In conflict zones, where half of the world’s out-of-school children live, education receives just 1.4 per cent of humanitarian aid rather than the 4 per cent the UN has called for.

Earlier this month, former British prime minister Gordon Brown, who is now UN special envoy for global education, spoke about plans to educate Syrian refugees by offering them lessons in existing Lebanese schools outside school hours. “By fighting for the fundamental right to education for the children of Syria, we can establish the principle that even in the most hopeless of situations learning can continue,” Mr Brown said.

Desmond Bermingham, director of charity Save the Children’s global education initiative, told TES that the Unesco report was a “wake-up call”.

“The strong emphasis that high priority should be given to the children who are the poorest, marginalised or living in conflict areas is welcome,” he said. “We have seen a falling away in recent years from donors delivering aid for education, and developing countries’ own governments have been pulling back on education as well. That needs to be reversed.
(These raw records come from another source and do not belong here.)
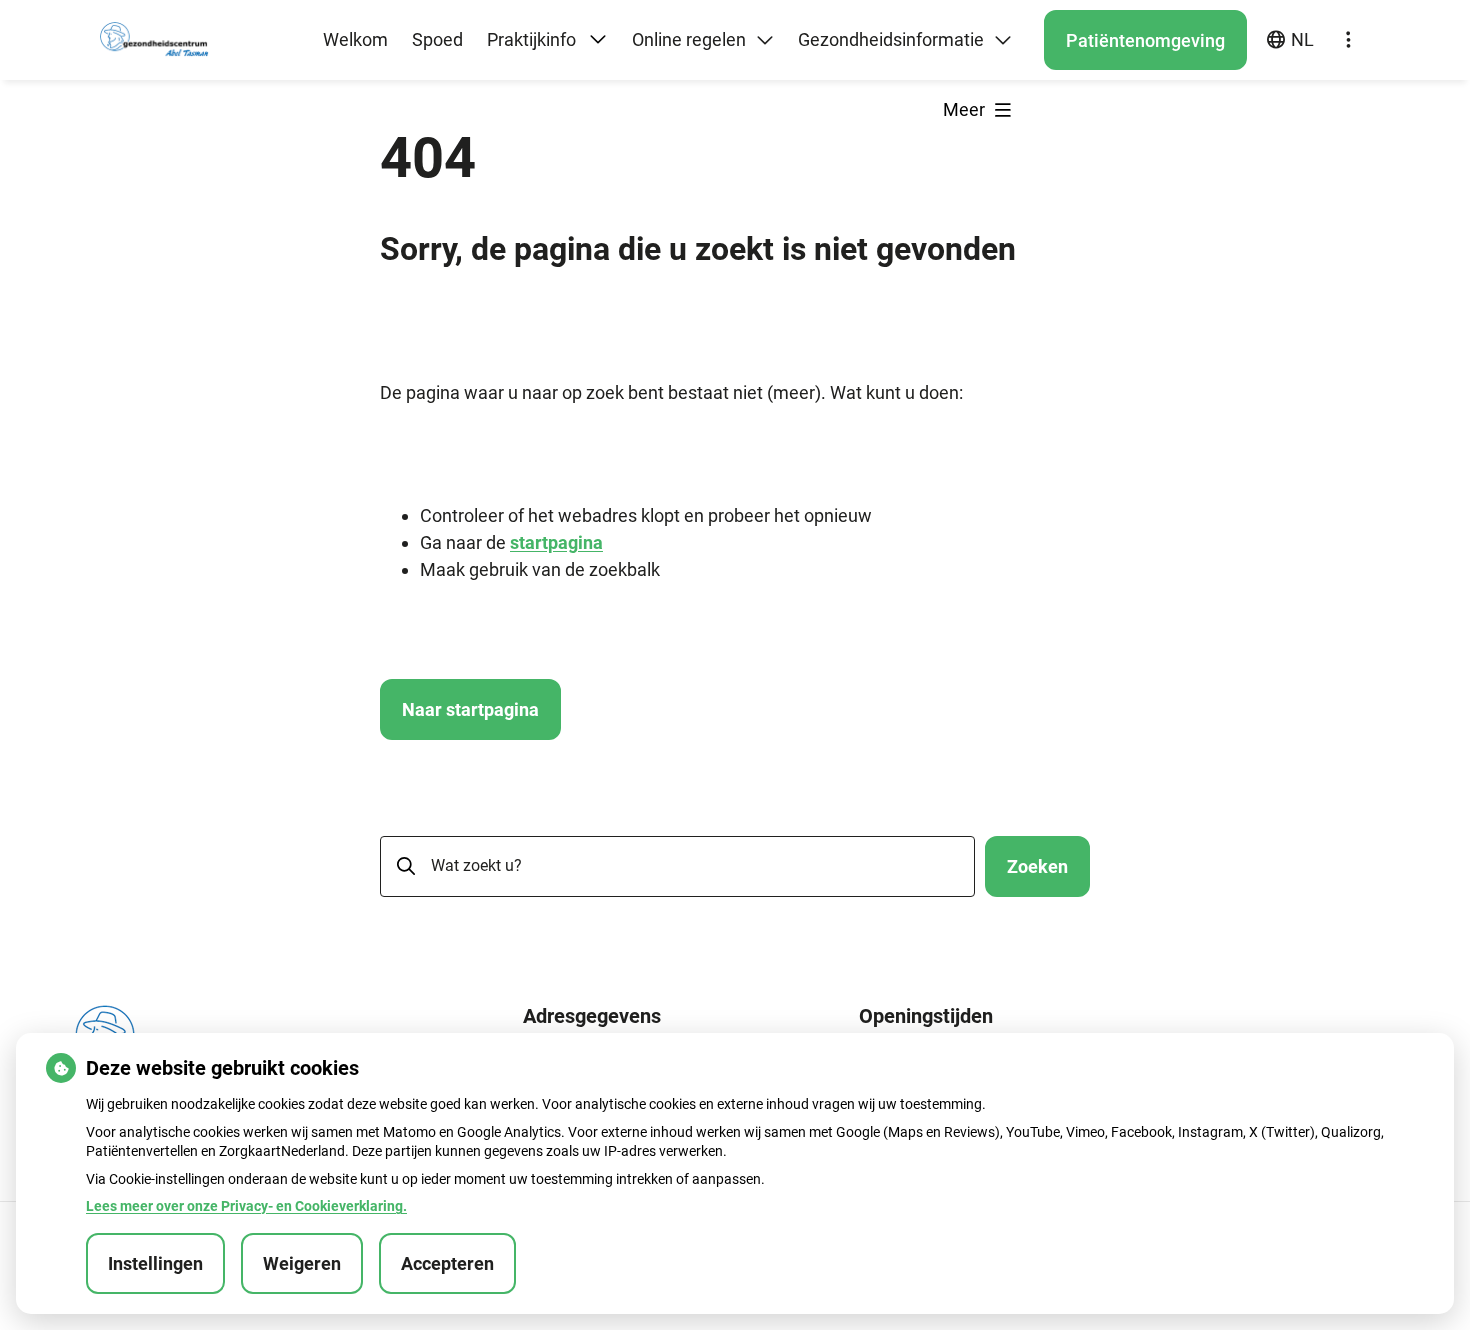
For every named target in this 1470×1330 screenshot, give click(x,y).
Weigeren (302, 1263)
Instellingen (155, 1263)
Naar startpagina (470, 709)
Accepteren (447, 1263)
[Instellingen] (1348, 40)
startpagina (556, 542)
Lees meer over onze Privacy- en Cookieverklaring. (246, 1206)
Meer (966, 109)
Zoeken (1037, 866)
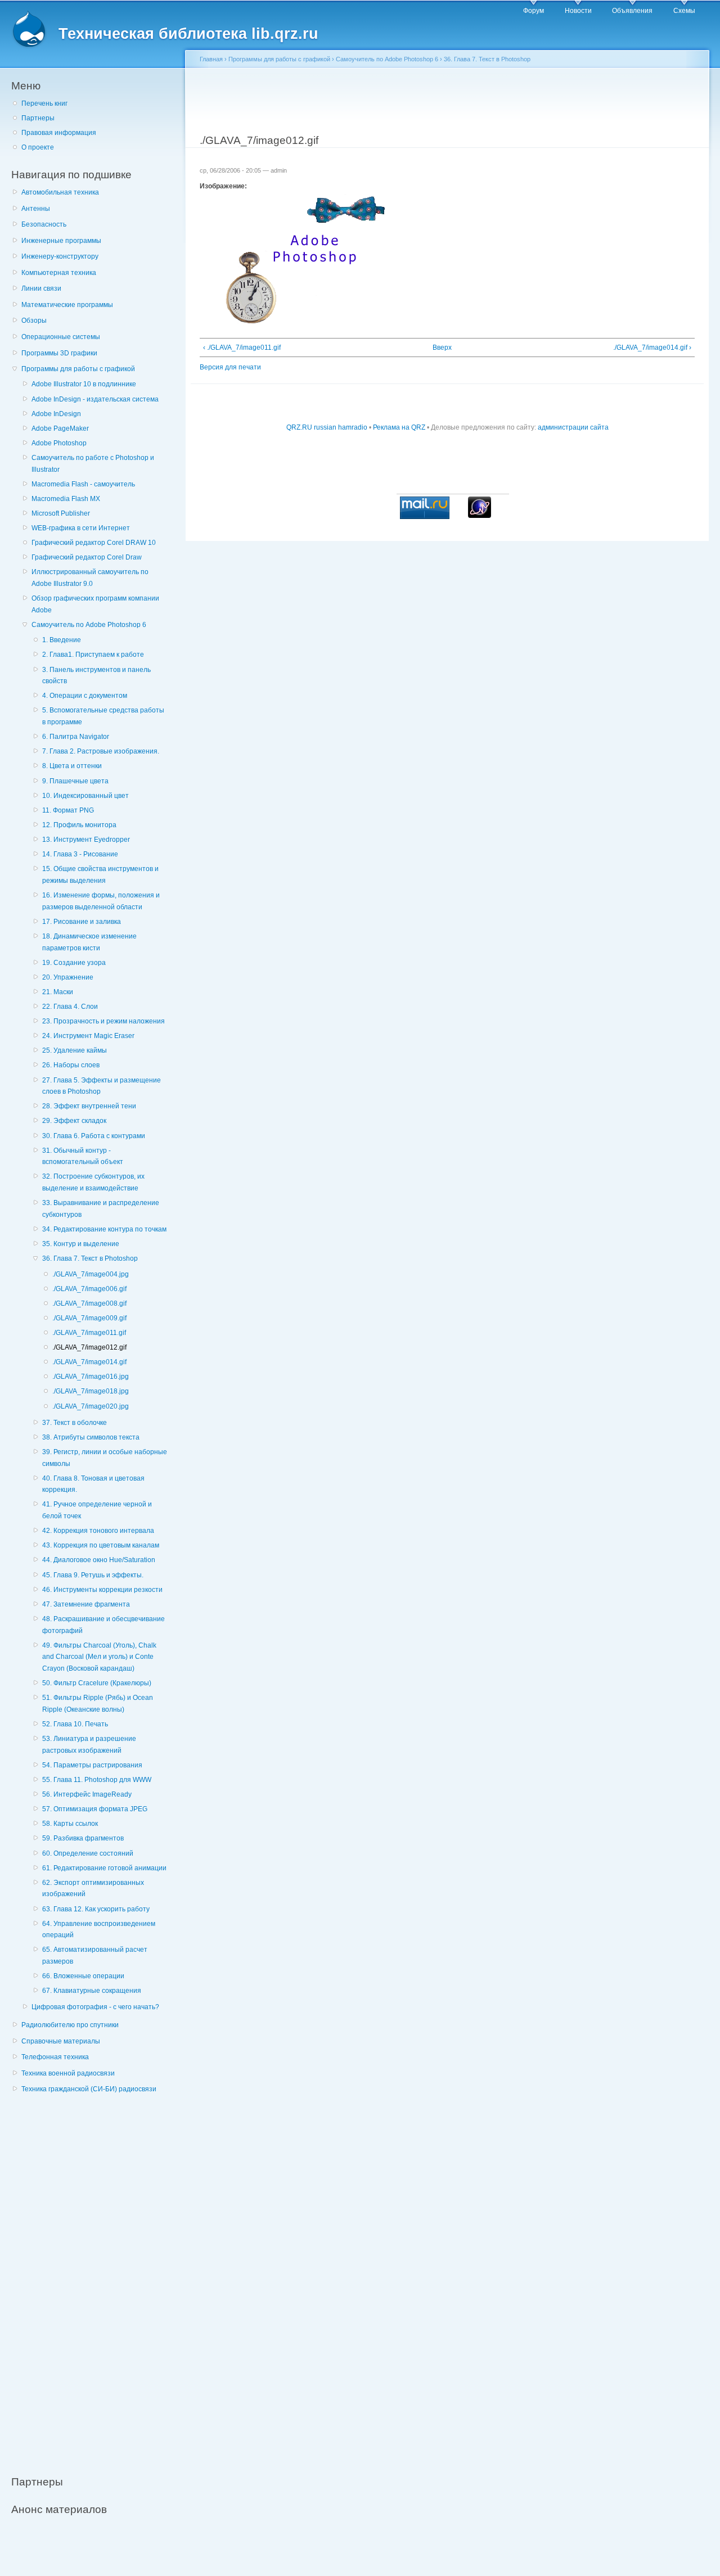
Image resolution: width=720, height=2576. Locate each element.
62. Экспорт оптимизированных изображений (93, 1888)
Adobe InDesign (56, 414)
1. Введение (61, 640)
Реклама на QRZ (399, 427)
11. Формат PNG (68, 810)
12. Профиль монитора (79, 825)
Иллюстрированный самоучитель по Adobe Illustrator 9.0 (90, 578)
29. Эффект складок (74, 1121)
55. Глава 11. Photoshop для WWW (96, 1780)
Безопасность (43, 224)
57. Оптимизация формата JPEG (94, 1809)
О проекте (37, 147)
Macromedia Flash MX (66, 499)
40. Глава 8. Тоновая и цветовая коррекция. (93, 1484)
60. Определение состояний (87, 1853)
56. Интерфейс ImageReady (87, 1794)
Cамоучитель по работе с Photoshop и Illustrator (93, 463)
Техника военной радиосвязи (68, 2073)
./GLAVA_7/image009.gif (89, 1318)
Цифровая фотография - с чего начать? (95, 2007)
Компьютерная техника (58, 273)
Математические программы (67, 305)
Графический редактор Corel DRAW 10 (94, 543)
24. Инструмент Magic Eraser (88, 1036)
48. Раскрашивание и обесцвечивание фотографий (103, 1625)
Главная (211, 59)
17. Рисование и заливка (81, 922)
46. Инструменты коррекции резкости (102, 1590)
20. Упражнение (67, 977)
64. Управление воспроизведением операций (98, 1929)
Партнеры (38, 118)
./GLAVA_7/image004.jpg (90, 1274)
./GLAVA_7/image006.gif (89, 1289)
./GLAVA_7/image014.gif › (652, 347)
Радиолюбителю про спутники (70, 2025)
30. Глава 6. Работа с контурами (93, 1136)
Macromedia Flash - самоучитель (83, 484)
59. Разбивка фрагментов (83, 1838)
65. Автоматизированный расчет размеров (94, 1955)
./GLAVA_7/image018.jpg (90, 1391)
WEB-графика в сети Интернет (81, 528)
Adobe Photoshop (59, 443)
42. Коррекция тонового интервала (98, 1531)
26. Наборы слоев (71, 1065)
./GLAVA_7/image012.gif (89, 1347)
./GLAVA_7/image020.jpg (90, 1406)
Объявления (632, 11)
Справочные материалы (60, 2041)
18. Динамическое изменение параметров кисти (89, 942)
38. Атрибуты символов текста (91, 1437)
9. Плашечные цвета (75, 781)
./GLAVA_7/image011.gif (89, 1333)
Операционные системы (60, 337)
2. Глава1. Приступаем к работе (93, 654)
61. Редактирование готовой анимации (104, 1868)
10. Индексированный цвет (85, 796)
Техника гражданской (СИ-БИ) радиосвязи (88, 2089)
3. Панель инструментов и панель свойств (96, 675)
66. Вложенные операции (83, 1976)
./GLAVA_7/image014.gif (89, 1362)
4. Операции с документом (84, 696)
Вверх (442, 347)
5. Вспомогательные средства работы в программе (103, 716)
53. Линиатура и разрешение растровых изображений (89, 1744)
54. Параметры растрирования (92, 1765)
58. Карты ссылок (70, 1824)
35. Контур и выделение (80, 1244)
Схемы (684, 11)
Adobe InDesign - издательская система (95, 399)
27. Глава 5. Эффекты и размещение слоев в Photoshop (101, 1086)
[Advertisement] (95, 2278)
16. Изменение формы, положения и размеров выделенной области (101, 901)
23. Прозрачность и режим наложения (103, 1021)
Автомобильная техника (60, 192)
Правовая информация (58, 133)
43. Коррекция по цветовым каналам (100, 1545)
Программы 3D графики (59, 353)
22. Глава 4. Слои (70, 1006)
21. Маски (57, 992)
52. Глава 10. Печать (75, 1724)
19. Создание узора (74, 963)
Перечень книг (44, 103)
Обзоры (34, 320)
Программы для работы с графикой (78, 369)
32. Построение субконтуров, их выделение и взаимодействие (93, 1182)
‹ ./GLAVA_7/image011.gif (242, 347)
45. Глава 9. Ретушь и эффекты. (92, 1575)
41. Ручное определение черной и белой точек (97, 1510)
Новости (578, 11)
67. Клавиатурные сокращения (91, 1991)
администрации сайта (573, 427)
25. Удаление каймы (74, 1050)
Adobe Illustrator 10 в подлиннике (84, 384)
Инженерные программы (61, 241)
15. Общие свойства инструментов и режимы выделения (100, 875)
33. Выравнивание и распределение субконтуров (100, 1209)
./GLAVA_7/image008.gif (89, 1303)
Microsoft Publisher (61, 513)
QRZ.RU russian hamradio (326, 427)
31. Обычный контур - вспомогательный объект (82, 1156)
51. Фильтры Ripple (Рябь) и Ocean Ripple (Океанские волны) (97, 1703)
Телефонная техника (55, 2057)
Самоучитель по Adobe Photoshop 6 (89, 625)
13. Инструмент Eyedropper (86, 839)
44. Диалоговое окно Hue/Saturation (98, 1560)
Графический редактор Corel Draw (87, 557)
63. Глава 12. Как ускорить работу (96, 1909)
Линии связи (41, 288)
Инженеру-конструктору (59, 256)
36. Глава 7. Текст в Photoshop (90, 1258)
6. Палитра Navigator (75, 737)
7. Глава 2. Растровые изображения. (100, 751)
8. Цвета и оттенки (72, 766)
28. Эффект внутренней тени (89, 1106)
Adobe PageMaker (60, 428)
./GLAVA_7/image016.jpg (90, 1377)
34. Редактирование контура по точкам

Reaching the poorest children will be more difficult and more expensive - that means we need to put more effort in, not less.”

Falling short

Expected progress on Education for All goals by 2015:

Goal 1: expand early childhood care and education

Out of 141 countries, 68 will reach 80 per cent enrolment in pre-primary education

Goal 2: provide free and compulsory primary education for all

Out of 122 countries, 68 will achieve universal primary enrolment

Goal 3: promote learning and life skills for young people and adults

Of the 82 countries for which data is available, 38 will achieve universal lower-secondary enrolment

Goal 4: increase adult literacy

The adult illiteracy rate will be 14 per cent by 2015 - the goal was 12 per cent

Goal 5: achieve gender parity

Out of 161 countries, 112 will achieve parity in primary education

Goal 6: improve the quality of education

In primary schooling, the student-teacher ratio exceeds 40:1 in 26 out of 162 countries.